*Problem to solve*
Examine the listing below and state how many of its lines contain the word "Image". Write only the number.

--- Data ---

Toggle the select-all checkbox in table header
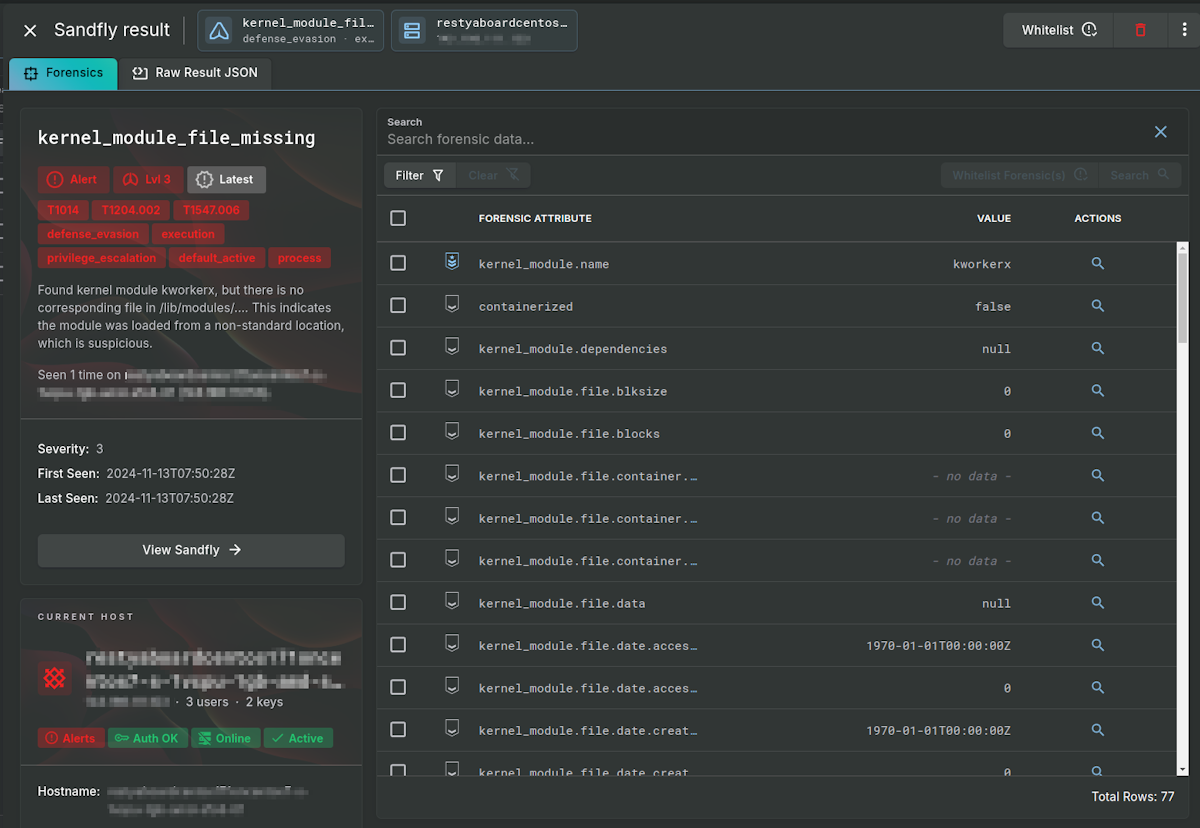The width and height of the screenshot is (1200, 828). [397, 218]
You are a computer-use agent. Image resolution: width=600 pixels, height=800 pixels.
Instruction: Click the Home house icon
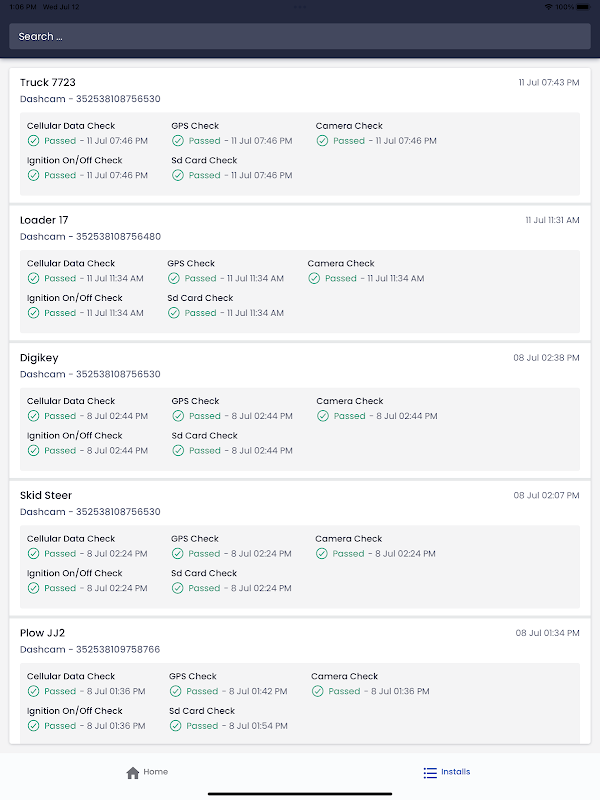[x=133, y=772]
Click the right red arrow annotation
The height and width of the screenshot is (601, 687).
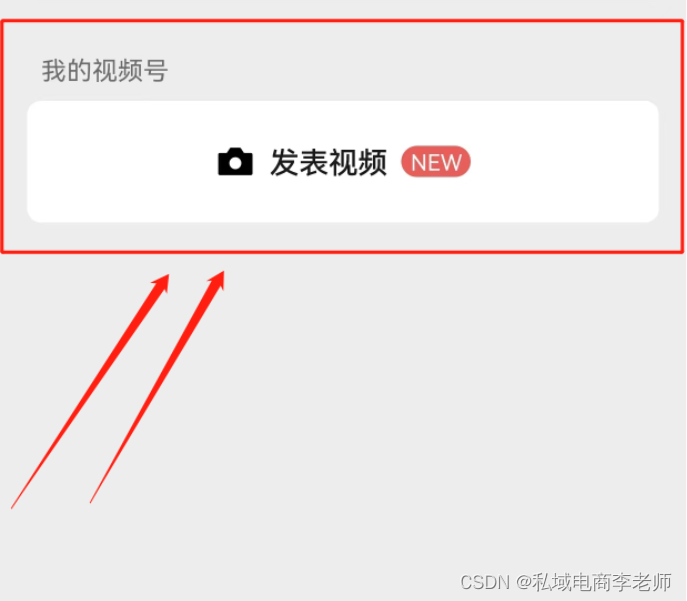click(x=157, y=387)
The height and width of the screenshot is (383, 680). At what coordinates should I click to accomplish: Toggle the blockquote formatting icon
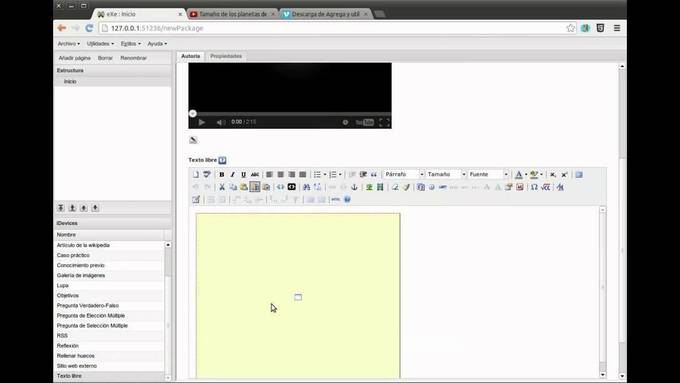tap(374, 174)
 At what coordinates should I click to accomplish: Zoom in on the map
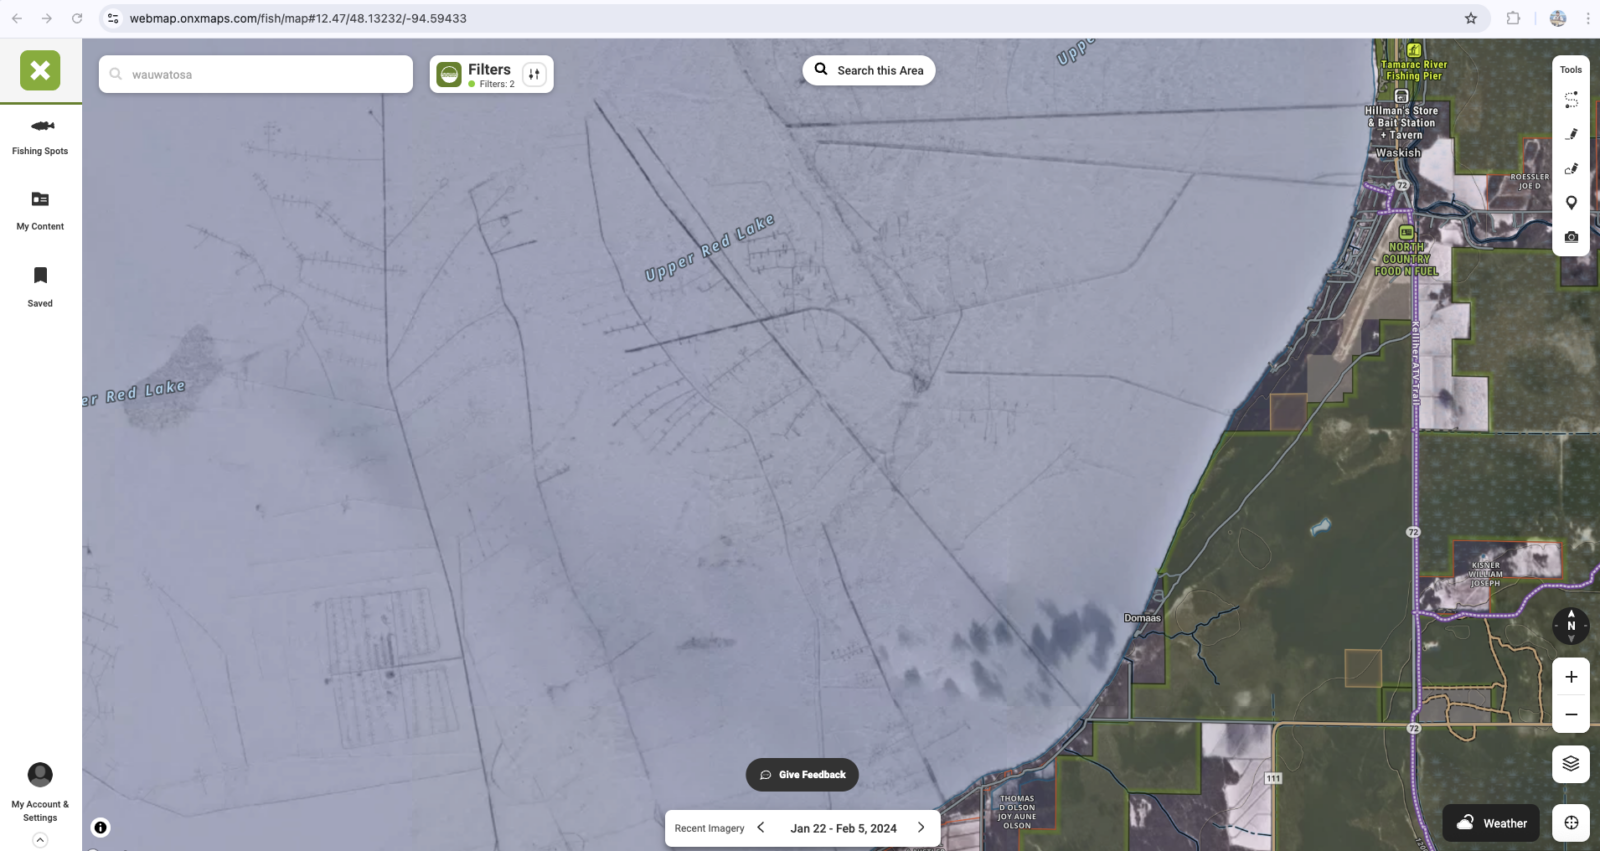pyautogui.click(x=1571, y=677)
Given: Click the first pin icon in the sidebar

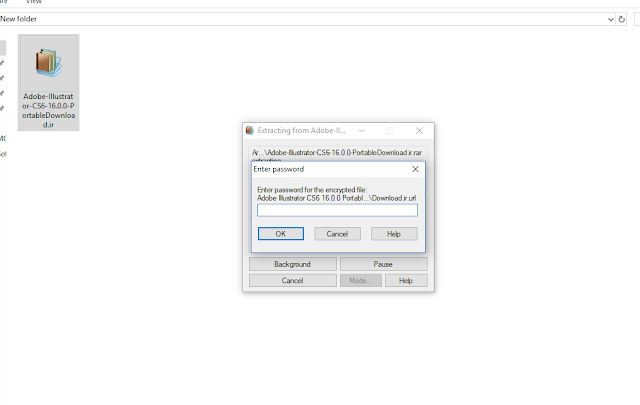Looking at the screenshot, I should click(2, 62).
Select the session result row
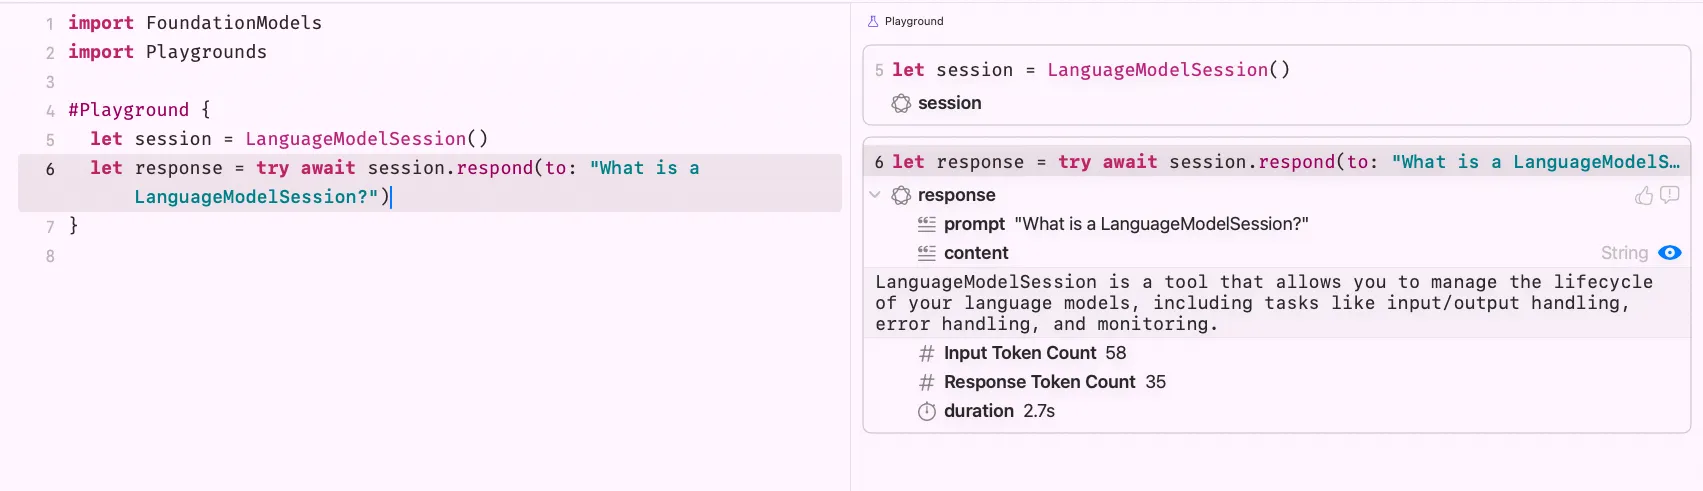Screen dimensions: 1703x491 click(x=1276, y=103)
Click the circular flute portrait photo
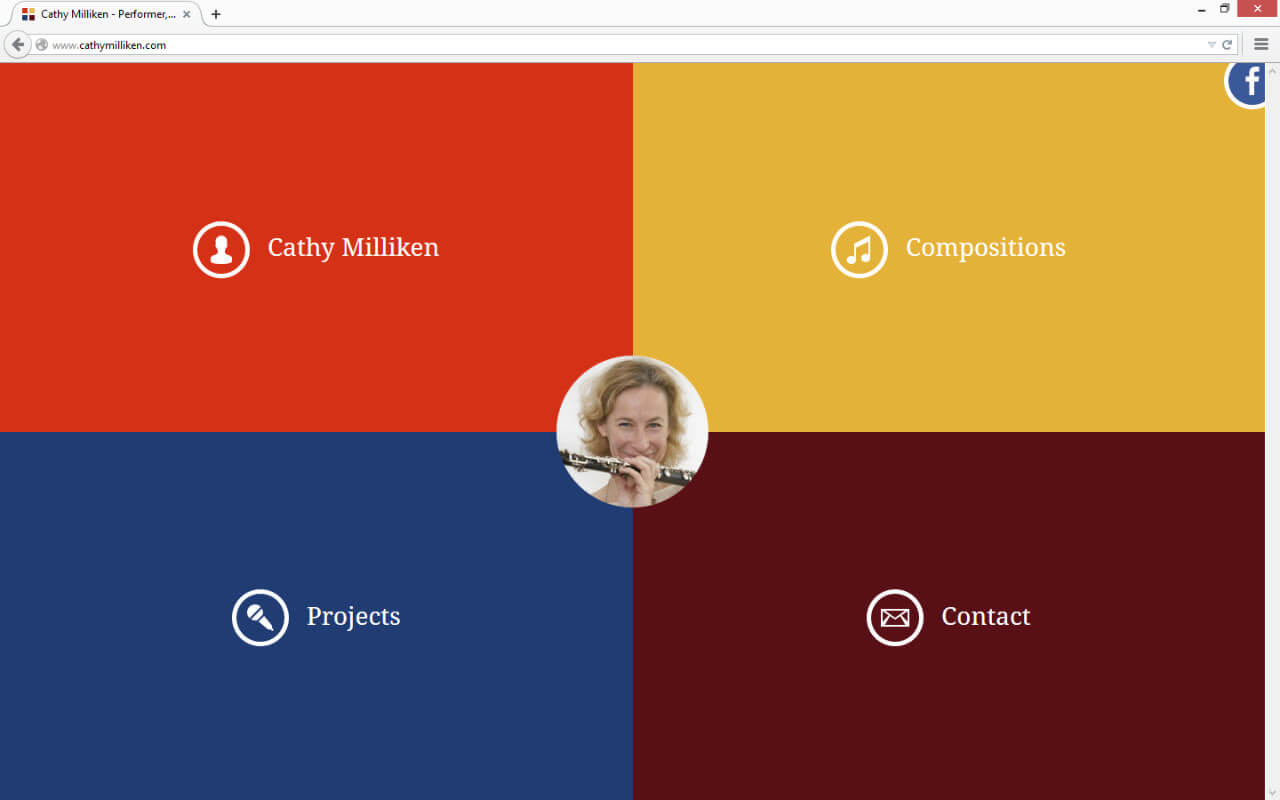 (632, 432)
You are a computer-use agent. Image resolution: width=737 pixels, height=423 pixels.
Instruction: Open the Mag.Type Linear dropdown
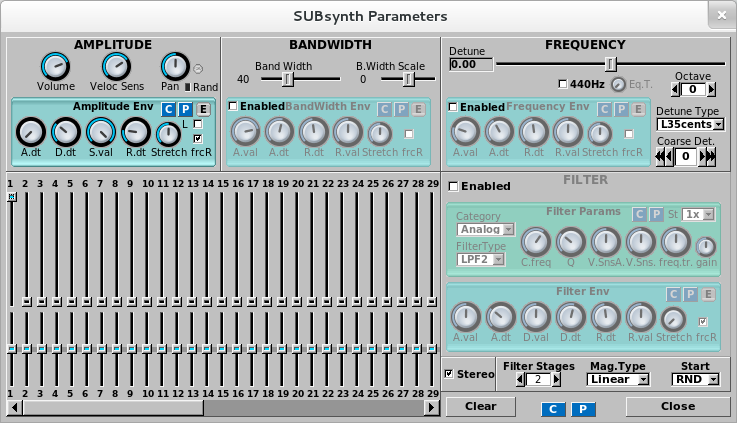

---

*Solution below*
2